Extracted data entries:
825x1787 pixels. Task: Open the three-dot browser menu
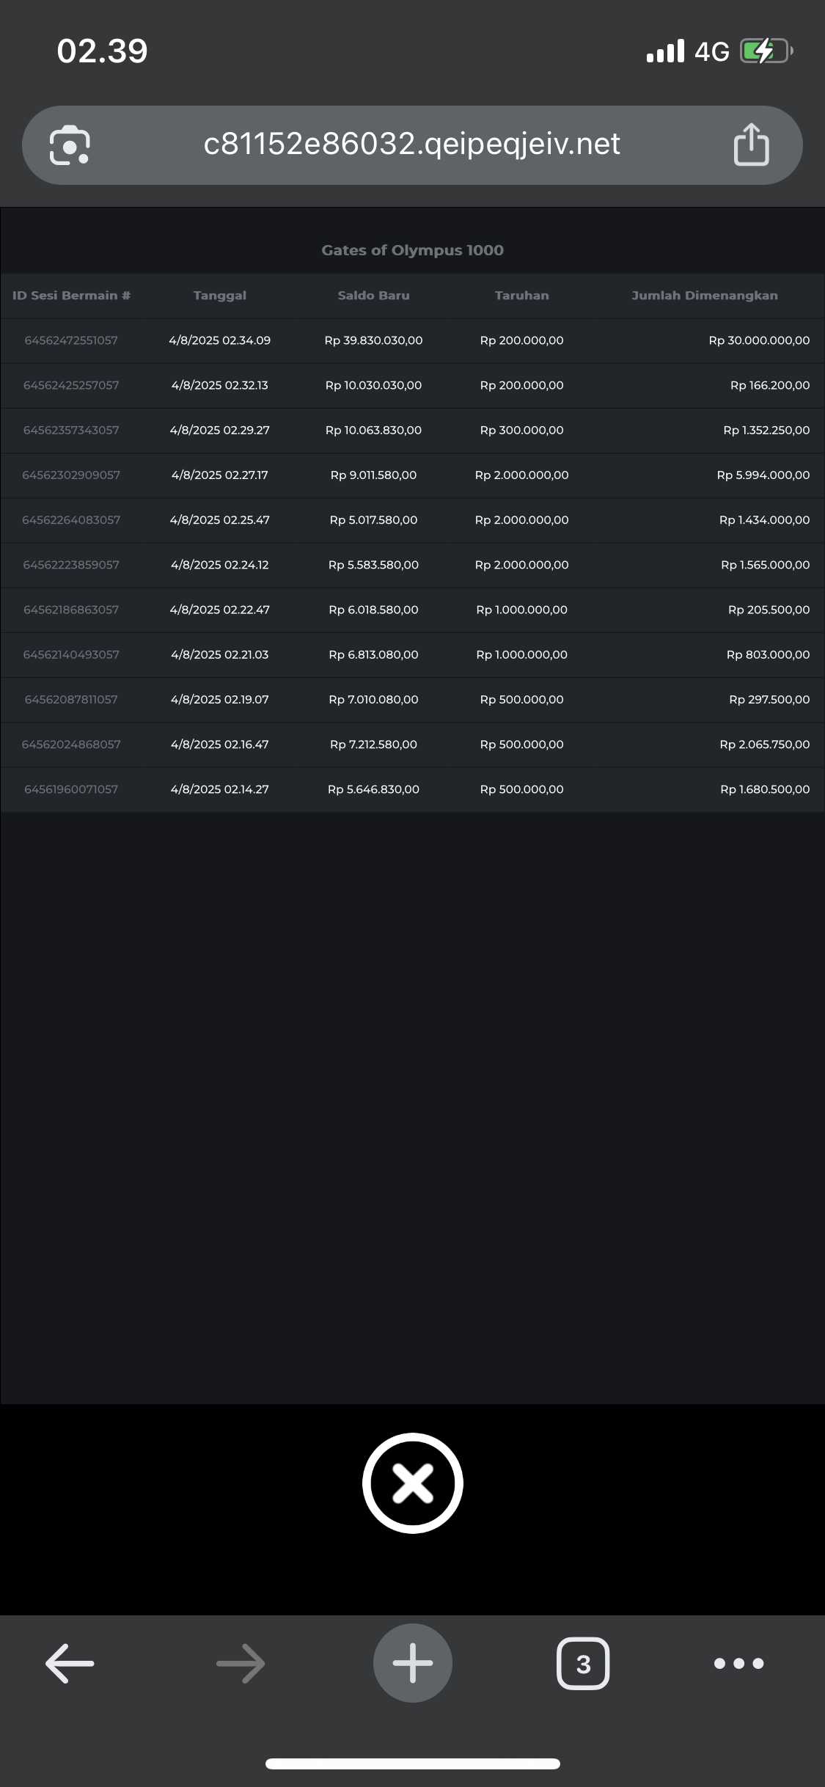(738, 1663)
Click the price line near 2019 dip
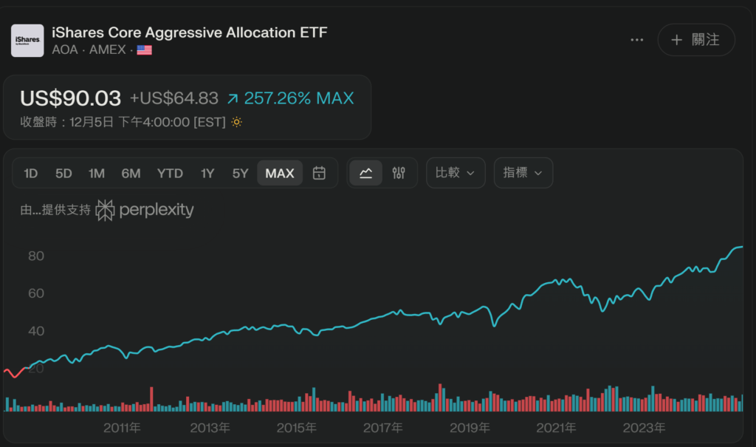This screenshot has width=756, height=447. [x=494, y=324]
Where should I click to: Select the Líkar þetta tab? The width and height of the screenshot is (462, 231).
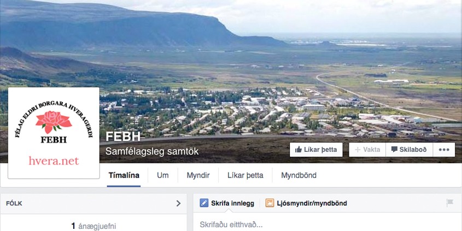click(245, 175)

==

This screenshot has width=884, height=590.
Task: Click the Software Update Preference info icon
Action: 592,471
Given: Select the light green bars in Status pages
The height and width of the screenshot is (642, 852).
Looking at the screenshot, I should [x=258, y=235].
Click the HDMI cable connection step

Requirements: Render the records in the part that opens with the line containing "825x1787 pixels. Task: Open" and closes with the line containing "click(245, 175)" as a two-column CSV headed entry and answer. Use one row per record, put each field in quotation marks with line breaks turned into spaces, and leave the pictures out.

Response to this task:
entry,answer
"825x1787 pixels. Task: Open the three-dot browser menu","(738, 1663)"
"Click the price line near 2019 dip","This screenshot has width=756, height=447. [x=494, y=324]"
"Where should I click to: Select the Líkar þetta tab? The width and height of the screenshot is (462, 231).","click(245, 175)"